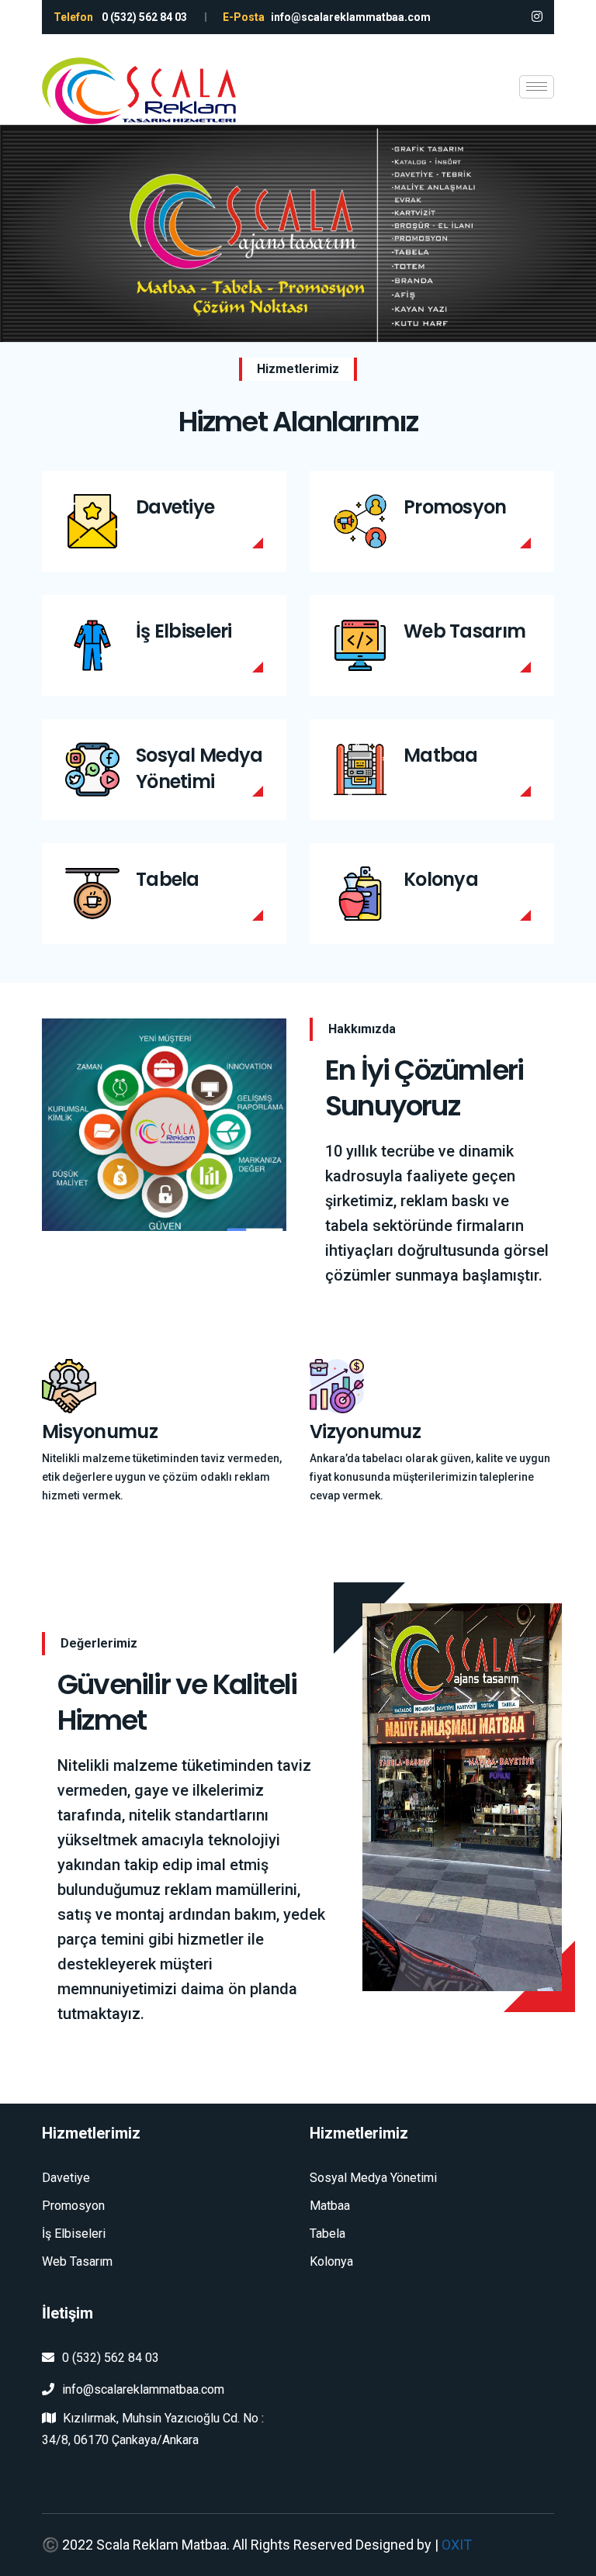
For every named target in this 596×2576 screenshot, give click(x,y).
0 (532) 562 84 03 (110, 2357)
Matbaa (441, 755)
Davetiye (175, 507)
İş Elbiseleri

----

Problem to solve:
Could you give the material again exactly as it stands, omitting any image?

Finished exercise:
For every named target in this 596×2576 screenshot, give click(x,y).
0 (532) 562 84 03 (110, 2357)
Matbaa (441, 755)
Davetiye (175, 507)
İş Elbiseleri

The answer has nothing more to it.